An in-depth investigating into carbon monoxide poisonings during the ice storm in Texas in February found a public health crisis that could have been prevented with a $15 piece of equipment lawmakers didn’t regulate.
The Texas Tribune told the heartbreaking account of one family’s carbon monoxide poisoning after they tried to warm up in their car during the power outages that shook the state:
Etenesh Mersha, 46, meanwhile, made a fateful decision, one repeated by scores of Texas residents who lost electricity that week. Desperate to warm up, she went into their attached garage and turned the key to start her car.
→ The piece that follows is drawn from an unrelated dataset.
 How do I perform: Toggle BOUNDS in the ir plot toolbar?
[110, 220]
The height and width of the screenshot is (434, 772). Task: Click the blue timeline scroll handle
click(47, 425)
As the engine hummed, it provided power to run the car’s heater and charge her phone while she talked to a friend in Colorado — at the same time, filling her garage and home with a poisonous gas.
There was no carbon monoxide alarm in place to warn the family of the invisible danger. None was required under local or state law.
The Mersha family lost Etenesh as well as their little girl. The family’s patriarch and young son survived with minimal brain damage after weeks on oxygen. The story of the Mersha family is far from rare, the Tribune found. So many people were poisoned by carbon monoxide during the power outages from the storm that many hospitals began to run out of beds and lifesaving oxygen to treat all of the victims. And the victims were, of course, mainly from lower income or marginalized groups who had less options for getting warm. Experts told the paper that carbon monoxide poisonings during the storms were a completely preventable public health disaster:
At least 11 deaths have been confirmed and more than 1,400 people sought care at emergency rooms and urgent care clinics for carbon monoxide poisoning during the weeklong Texas outage, just 400 shy of the total for 2020. Children made up 42% of the cases. The totals don’t include residents who were poisoned but did not seek care or those who were treated at hospitals and urgent care clinics that do not voluntarily report data to the state.
Black, Hispanic and Asian Texans suffered a disproportionate share of the carbon monoxide poisonings, ProPublica, The Texas Tribune and NBC News found based on a review of statewide hospital data. Those groups accounted for 72% of the poisonings, far more than their 57% share of the state’s population.
One of the problems, it seems, is a complete lack of state-wide requirements for carbon monoxide detectors in newly built or recently remodeled homes. The device is laughably cheap — only $15 — yet Texas is one of only five states with no statewide carbon monoxide detector requirements at all, despite multiple attempts over the years from lawmakers. And it’s not like the benefits of requiring such detectors isn’t obvious. From the Tribune again:
In some states that have passed robust statewide rules, there’s been a significant reduction in poisonings, fire safety experts say.
“When the state comes in and requires it, there is continuity across the whole state — there is one message,” said Jim Smith, the state fire marshal in Minnesota, where emergency department visits for carbon monoxide poisoning fell by 45% — from 411 to 226 — in the seven years after the state passed a sweeping law requiring alarms in most private residences. “It is no different than a seat belt.”
The entire Texas Tribune story is well worth your time. Suffice to say, you should never, ever leave your car running in an enclosed space, nor bring inside charcoal grills meant for outdoor use.
Correction: The headline incorrectly listed the death toll in Texas as at least 100 deaths. The actual death toll is 11 deaths and 1,400 sicken. We regret the error.